Лицо Алексея Борисовича стало строгим и напряженным. Уж не подумал ли он, что Серёжа про себя говорит?
— Вот вопрос… Ты же не маленький, Сергей. Наверно, и сам знаешь. Тут уж как ни крути, а называется это всегда одинаково — подлость… Да ты что вскочил?
— Ну вот, — сбивчиво заговорил Серёжа. — Вот видите! Я ему так и сказал!
— Кому?
— Тихону Михайловичу. Начальнику лагеря…
4
Сначала Серёже понравилось в "Смене", хотя лагерь оказался совсем не такой, какой ему представлялся.
Раньше, когда говорили "лагерь", Серёже казалось, что это палатки и разноцветные домики, сгрудившиеся между скал и высоких черных елей. В вечернем небе — редкие звезды и яркая половинка луны. И теплый оранжевый костер у самой большой скалы рядом с говорливым ручьем.
Оказалось, что все не так. Были три длинных дома среди редких сосен, посыпанная песком площадка, мачта с флагом, высокий зеленый забор, фанерные плакаты "Солнце, воздух и вода — наши лучшие друзья" и "Пионер — всем ребятам пример". Трава между соснами была вытоптана, только вдоль забора густо росли репейники и крапива.
Но все равно Серёжа не жалел, что приехал. Потому что в первый же вечер на лужайке за кухней развели костер, а вожатый третьего отряда Костя принес гитару и запел песню, от которой все притихли: песня была про очень знакомое, словно кто-то подслушал Серёжину тайну.
Только говорилось в ней не про Серёжу, а про маленького горниста.
И чтобы Алешка не нарушал режим, чтобы не разбудил кого-нибудь раньше срока, трубу у него взяли и заперли в шкаф. Ну что Алешка мог сделать? Может быть, даже плакал, закутавшись в одеяло, после отбоя, но трубу-то все равно не вернешь. Так и уснул.
Спит горнист. А что ему снится?
Тут у Серёжи, когда он слушал эту песню, каждый раз начинало щекотать в горле, и попавший под руку сосновый сучок он сжимал, как сабельную рукоять.

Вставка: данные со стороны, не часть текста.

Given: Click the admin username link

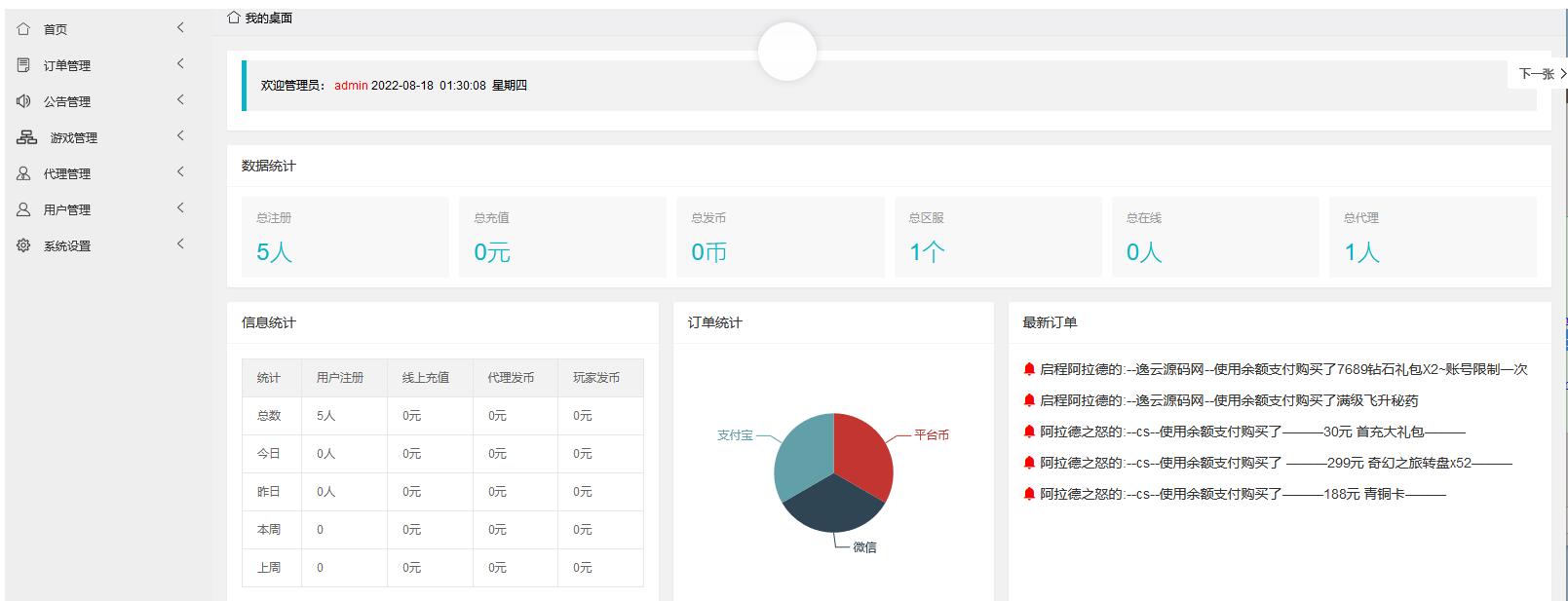Looking at the screenshot, I should click(x=351, y=86).
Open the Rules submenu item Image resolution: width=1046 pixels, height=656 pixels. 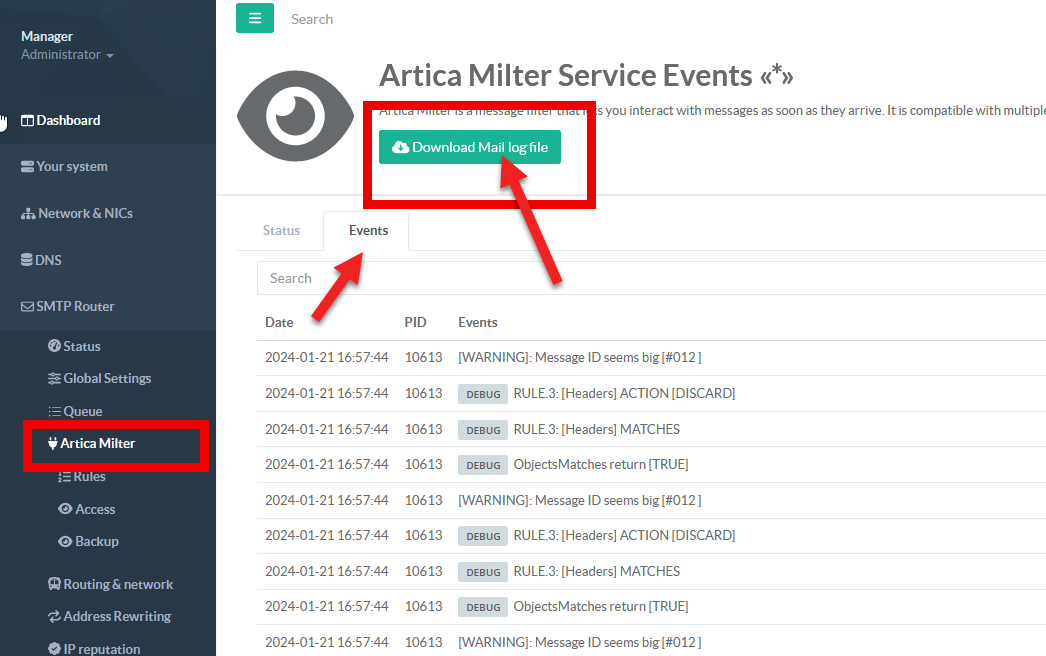click(x=88, y=477)
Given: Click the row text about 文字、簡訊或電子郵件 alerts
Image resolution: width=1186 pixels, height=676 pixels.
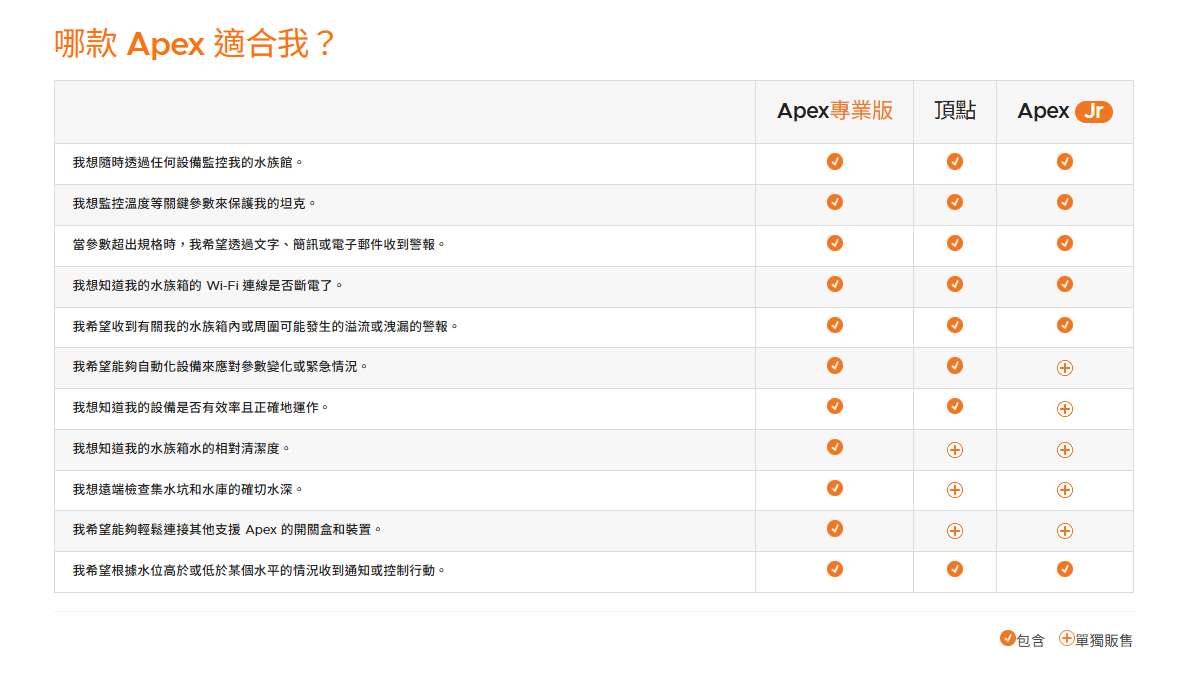Looking at the screenshot, I should coord(258,244).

Потом были и другие песни. Но эту на каждом костре пели обязательно. И Серёжа всегда ждал ее, и заранее начинала звенеть в нем радостная тревога. Будто могло случиться чудо, и всадники из песни готовы были вырваться на поляну и встать у костра: отблески огня на мордах коней, золотые искры на уздечках, стременах и медных кольцах ножен. А лиц не видно в тени, только звезды проступают на высоких шлемах…
Однажды после костра Серёжа задержался рядом с вожатым и негромко спросил:
— Костя, а кто придумал эту песню?
— Да так… — неохотно сказал Костя. — Один человек… — И было похоже, что он смутился.
Странно. Вообще-то Костя смущался редко. Он был веселый, неутомимый, справедливый. Не выгонял ребят раньше времени из речки, таскал на плечах малышей-октябрят и никогда не кричал на мальчишек, как вожатая Серёжиного отряда с дурацким именем Гортензия.
Гортензия часто кричала, потому что в отряде не было дисциплины. Все хотели то в поход, то на речку, то футбол гонять, а проводить тематические сборы и выполнять режим никто не хотел. Гортензия из кожи лезла, чтобы добиться порядка. Но у нее ничего не получалось, хотя она изо всех сил старалась походить на старшую вожатую Евгению Семеновну.